Re: [PATCH/RFC 0/8] numa - Migrate-on-Fault

Andrea Arcangeli <aarcange@xxxxxxxxxx> · Mon, 15 Nov 2010 15:33:50 +0100

Hi everyone,

On Mon, Nov 15, 2010 at 08:13:14AM -0600, Christoph Lameter wrote:
> On Sun, 14 Nov 2010, KOSAKI Motohiro wrote:
> 
> > Nice!
> 
> Lets not get overenthused. There has been no conclusive proof that the
> overhead introduced by automatic migration schemes is consistently less
> than the benefit obtained by moving the data. Quite to the contrary. We
> have over a decades worth of research and attempts on this issue and there
> was no general improvement to be had that way.
> 
> The reason that the manual placement interfaces exist is because there was
> no generally beneficial migration scheme available.

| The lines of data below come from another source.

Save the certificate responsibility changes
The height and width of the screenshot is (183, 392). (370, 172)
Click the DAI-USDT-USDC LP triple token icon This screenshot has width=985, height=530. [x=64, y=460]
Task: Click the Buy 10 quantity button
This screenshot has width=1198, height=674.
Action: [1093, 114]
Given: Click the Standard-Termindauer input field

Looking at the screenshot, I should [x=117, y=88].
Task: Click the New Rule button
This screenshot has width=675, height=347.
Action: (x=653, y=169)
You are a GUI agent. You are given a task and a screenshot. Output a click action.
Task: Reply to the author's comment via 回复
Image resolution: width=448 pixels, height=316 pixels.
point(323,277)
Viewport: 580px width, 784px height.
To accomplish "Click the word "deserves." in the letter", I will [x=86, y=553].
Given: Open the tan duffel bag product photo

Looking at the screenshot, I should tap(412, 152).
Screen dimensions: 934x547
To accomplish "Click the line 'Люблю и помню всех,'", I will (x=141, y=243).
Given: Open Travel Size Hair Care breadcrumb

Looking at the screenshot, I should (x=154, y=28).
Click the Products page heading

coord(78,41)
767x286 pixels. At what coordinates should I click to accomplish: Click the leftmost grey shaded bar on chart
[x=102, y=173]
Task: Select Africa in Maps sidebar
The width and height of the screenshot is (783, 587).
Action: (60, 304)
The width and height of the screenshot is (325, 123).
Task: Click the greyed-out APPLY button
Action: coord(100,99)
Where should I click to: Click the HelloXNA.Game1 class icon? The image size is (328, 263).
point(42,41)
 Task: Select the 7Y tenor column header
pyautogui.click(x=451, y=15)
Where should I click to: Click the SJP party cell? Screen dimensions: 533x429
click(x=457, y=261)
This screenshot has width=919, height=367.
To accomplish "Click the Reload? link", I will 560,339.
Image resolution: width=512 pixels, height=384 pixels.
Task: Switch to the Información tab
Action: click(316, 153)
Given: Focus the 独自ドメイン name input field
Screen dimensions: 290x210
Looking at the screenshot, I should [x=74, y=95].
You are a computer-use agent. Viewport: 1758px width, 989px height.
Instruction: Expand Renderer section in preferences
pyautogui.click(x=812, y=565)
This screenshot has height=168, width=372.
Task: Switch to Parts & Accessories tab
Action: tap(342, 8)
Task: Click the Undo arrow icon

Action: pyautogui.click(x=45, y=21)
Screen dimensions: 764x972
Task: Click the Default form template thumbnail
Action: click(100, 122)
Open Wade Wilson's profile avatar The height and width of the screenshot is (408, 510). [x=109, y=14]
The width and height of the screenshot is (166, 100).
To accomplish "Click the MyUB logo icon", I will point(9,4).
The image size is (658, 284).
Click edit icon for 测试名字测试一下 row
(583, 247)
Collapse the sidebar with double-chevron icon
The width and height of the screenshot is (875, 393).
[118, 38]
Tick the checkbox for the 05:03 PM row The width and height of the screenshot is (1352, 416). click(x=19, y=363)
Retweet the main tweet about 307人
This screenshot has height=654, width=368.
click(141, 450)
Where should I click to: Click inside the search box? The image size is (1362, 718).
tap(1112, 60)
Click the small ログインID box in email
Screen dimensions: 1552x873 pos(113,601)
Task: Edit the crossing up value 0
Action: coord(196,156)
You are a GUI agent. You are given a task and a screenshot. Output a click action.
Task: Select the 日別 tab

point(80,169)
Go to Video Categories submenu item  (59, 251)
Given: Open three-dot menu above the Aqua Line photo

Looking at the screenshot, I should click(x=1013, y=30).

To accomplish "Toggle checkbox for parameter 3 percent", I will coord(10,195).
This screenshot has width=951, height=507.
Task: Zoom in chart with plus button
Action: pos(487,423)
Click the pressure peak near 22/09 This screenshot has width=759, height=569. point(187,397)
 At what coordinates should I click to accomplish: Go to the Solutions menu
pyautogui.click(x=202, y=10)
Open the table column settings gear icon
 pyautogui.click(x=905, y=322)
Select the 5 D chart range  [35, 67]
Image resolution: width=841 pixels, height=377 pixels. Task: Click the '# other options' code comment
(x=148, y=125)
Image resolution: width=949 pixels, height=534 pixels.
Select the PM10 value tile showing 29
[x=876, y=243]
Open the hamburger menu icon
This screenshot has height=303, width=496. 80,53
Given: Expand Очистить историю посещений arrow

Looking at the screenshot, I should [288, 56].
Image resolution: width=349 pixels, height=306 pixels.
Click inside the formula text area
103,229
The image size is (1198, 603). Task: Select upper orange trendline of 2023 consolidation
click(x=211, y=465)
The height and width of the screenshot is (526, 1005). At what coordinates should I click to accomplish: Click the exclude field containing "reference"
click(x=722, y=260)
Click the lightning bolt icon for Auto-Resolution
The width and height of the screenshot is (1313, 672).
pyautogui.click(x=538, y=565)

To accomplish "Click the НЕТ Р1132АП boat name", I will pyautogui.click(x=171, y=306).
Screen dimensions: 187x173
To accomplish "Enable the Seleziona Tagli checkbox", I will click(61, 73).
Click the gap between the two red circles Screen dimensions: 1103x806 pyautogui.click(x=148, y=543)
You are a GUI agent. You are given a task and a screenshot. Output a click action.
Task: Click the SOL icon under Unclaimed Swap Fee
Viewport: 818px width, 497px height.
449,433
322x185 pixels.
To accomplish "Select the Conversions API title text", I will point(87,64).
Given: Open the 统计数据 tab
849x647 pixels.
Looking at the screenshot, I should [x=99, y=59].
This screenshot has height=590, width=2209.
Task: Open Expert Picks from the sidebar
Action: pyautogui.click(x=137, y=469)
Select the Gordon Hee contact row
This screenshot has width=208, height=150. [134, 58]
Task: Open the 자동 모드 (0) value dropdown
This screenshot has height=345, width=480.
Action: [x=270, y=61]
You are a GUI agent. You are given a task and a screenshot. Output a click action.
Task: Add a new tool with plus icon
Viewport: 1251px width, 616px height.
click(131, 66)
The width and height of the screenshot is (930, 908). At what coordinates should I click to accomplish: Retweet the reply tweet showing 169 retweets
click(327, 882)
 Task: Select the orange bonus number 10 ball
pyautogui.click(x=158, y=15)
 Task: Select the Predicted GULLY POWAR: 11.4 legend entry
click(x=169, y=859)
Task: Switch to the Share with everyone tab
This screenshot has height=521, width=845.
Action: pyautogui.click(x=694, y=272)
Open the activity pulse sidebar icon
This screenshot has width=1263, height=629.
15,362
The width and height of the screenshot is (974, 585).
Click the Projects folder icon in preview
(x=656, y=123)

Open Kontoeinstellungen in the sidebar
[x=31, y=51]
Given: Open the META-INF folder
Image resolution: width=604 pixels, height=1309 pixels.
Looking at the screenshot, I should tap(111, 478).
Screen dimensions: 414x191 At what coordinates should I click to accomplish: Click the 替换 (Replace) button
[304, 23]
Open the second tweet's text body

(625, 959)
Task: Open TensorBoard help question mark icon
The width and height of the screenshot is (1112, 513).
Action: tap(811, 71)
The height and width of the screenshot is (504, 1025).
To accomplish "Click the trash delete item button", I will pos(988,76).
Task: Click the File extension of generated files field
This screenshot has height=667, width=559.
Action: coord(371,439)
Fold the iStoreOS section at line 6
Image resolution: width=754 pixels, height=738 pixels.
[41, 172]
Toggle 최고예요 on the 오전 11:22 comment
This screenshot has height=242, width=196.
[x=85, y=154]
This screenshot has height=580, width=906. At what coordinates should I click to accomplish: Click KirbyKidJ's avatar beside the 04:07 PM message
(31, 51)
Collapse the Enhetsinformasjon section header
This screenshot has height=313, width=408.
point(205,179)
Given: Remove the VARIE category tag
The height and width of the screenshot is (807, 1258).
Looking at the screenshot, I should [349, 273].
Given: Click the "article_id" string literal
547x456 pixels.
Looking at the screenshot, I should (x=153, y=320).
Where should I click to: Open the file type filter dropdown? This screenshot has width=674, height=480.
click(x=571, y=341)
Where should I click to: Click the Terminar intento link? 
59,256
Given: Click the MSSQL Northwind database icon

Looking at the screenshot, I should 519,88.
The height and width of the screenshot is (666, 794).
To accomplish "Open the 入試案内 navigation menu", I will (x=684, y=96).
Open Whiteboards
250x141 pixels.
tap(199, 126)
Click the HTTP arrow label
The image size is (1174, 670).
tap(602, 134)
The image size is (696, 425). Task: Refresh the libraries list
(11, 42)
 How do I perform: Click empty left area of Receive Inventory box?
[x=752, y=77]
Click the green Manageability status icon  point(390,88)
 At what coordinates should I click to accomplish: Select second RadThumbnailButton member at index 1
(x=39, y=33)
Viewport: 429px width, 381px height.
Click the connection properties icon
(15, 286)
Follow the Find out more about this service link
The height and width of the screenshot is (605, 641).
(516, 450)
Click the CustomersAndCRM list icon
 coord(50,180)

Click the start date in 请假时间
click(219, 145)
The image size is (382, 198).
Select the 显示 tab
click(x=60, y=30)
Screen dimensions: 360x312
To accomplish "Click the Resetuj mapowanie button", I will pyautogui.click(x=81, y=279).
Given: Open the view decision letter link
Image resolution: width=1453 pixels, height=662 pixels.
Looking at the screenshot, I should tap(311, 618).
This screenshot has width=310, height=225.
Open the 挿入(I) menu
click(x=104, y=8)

The manual interfaces
> allow the writing of various automatic migrations schemes in user space.
> 
> If wecan come up with something that is an improvement then lets go
> this way but I am skeptical.

I generally find the patchset very interesting but I think like
Christoph.

It's good to give the patchset more visibility as it's quite unique in
this area, but when talking with Lee I also thought the synchronous
migrate on fault was probably too aggressive and I like an algorithm
where memory follows cpus and cpus follow memory in a total dynamic
way.

I suggested Lee during our chat (and also to others during KS+Plubers)
that we need a more dynamic algorithm that works in the background
asynchronously. Specifically I want the cpu to follow memory closely
whenever idle status allows it (change cpu in context switch is cheap,
I don't like pinning or "single" home node concept) and then memory
slowly also in tandem follow cpu in the background with kernel
thread. So that both having cpu follow memory fast, and memory follow
cpu slow, eventually things over time should converge in a optimal
behavior. I like the migration done from a kthread like
khugepaged/ksmd, not synchronously adding latency to page fault (or
having to take down ptes to trigger the migrate on fault, migrate
never need to require the app to exit kernel and take a fault just to
migrate, it happens transparently as far as userland is concerned,
well of course unless it trips on the migration pte just at the wrong
time :).

So the patchset looks very interesting, and it may actually be optimal
for some slower hardware, but I've the perception these days the
memory being remote isn't as a big deal as not keeping all two memory
controllers in action simultaneously (using just one controller is
worse than using both simultaneously from the wrong end, locality not
as important as not stepping in each other toes). So in general
synchronous migrate on fault seems a bit too aggressive to me and not
ideal for newer hardware. Still this is one of the most interesting
patchsets at this time in this area I've seen so far.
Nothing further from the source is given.